All the riffs are catchy and memorial. “Dead Early” blends a good brew of traditional and black metal with excellent punk riffing. From there we go into one of the most beautiful songs, “Valkyrie”. This is definitely my favorite for many reasons. In it’s unique way there’s a combination of punk and atmospheric black metal successfully accompanied by beautiful warm-felt vocals. These vocals soar into skies as you ride the heavenly steed. I’d like to call them folk vocals because they sound foreign to the mainland. Clean vocals that glide you to victory. I don’t know if you've seen the movie, “Remember the Titans” but this reminds me of that song they sing when someone departs. That scene where they are all sad and mournful but together. Just listen to the main rhythm of this song and see if you can fit the chanting “Na Na Na Na Hey Hey Hey Goodbye”. Soulful and in unison, kind of the vibe “Valkyrie” had.
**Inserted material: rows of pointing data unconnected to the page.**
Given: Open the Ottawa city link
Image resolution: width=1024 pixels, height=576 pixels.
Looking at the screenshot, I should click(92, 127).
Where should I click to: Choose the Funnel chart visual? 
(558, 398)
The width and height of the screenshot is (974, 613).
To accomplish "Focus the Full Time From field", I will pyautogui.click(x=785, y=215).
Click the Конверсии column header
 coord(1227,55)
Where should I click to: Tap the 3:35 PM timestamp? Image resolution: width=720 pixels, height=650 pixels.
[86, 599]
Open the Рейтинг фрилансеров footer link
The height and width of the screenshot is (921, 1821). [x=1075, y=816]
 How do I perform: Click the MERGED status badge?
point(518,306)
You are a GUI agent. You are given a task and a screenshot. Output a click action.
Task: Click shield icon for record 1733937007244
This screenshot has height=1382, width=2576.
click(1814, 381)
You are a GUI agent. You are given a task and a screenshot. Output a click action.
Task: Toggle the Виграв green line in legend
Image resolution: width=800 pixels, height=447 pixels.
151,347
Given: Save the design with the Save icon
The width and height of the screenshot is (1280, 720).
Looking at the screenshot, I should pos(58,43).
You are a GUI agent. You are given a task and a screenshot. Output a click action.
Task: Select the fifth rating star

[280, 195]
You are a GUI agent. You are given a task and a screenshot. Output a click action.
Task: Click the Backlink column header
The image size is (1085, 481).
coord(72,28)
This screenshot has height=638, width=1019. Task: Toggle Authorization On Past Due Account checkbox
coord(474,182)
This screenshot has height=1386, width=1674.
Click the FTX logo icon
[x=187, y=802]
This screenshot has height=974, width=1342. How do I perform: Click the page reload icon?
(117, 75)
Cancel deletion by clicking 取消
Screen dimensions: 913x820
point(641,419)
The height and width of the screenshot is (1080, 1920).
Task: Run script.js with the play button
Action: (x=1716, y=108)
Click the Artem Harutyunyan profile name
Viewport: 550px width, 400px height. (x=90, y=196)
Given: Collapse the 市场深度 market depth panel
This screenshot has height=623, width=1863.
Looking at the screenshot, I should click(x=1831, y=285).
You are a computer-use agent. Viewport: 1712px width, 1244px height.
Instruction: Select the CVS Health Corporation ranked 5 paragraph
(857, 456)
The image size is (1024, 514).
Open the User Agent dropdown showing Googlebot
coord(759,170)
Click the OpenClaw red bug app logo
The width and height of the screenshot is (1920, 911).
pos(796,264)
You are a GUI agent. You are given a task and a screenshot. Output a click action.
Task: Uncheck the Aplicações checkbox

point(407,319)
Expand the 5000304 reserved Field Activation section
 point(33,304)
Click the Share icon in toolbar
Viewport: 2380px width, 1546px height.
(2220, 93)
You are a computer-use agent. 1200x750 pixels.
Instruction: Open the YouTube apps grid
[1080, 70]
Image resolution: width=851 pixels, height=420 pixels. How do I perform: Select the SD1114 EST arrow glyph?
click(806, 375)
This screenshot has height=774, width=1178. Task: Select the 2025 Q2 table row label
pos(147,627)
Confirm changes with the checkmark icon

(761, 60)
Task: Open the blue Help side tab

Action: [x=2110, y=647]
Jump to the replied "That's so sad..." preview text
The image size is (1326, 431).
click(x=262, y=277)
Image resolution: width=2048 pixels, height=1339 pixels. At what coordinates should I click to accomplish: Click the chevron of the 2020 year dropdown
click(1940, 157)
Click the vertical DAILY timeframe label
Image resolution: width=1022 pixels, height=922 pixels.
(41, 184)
Now we discover “Lesser Men” things start to get a bit sludgy along with the same catchy riffing. I immediately start to think about the likes of Motorhead and High On Fire. The solo sounds interesting, it’s fast but scatterbrained. Just imagine James Murphy playing an ambient solo and underneath it’s layered with a great riff assertively charging. Things start to get interesting in “The Ones You Left Behind”. Try visualizing a mental image of Fenriz and Nocturno Culto in fancy get-ups singing duets up onstage in elegant velvet clothing to a bunch of rich people. That’s exactly what it seems like but this isn't Hollywood instead let’s serenade nature’s creatures out in the Norwegian plains.
“Come Warfare, the Entire Doom” just as the title suggests it start to explore doom metal. They did a rather good job with it as well. Finally comes the killer and longest song, “Leave No Cross Unturned”. The title is a testament to signify that if the previous five songs have not worked for you this one will definitely convert you. Right from the get-go you are slapped in the face with high soaring vocals, Rob Halford style. If this doesn't indent your eyes backwards then I don’t know what will. The vocals are magnificent in its variance. He has this nice accent as he rolls his letters. He shows a varying degree of execution as his voice drops a few octaves and disperses into a few new realms. This song continues it’s effort with doom metal but also speed metal.
Going through “The Underground Resistance” once isn't good enough. You’re probably struck silent and baffled that it’s going to take at least another listen to fully appreciate what you just heard. It’s an acceptable release, you have to admire musicians willing to try different routes with a grand understanding of music. What’s excellent about it is its accessibility. I've already mentioned it before but the riffs are catchy and fun. It’s definitely one I see myself playing over and over.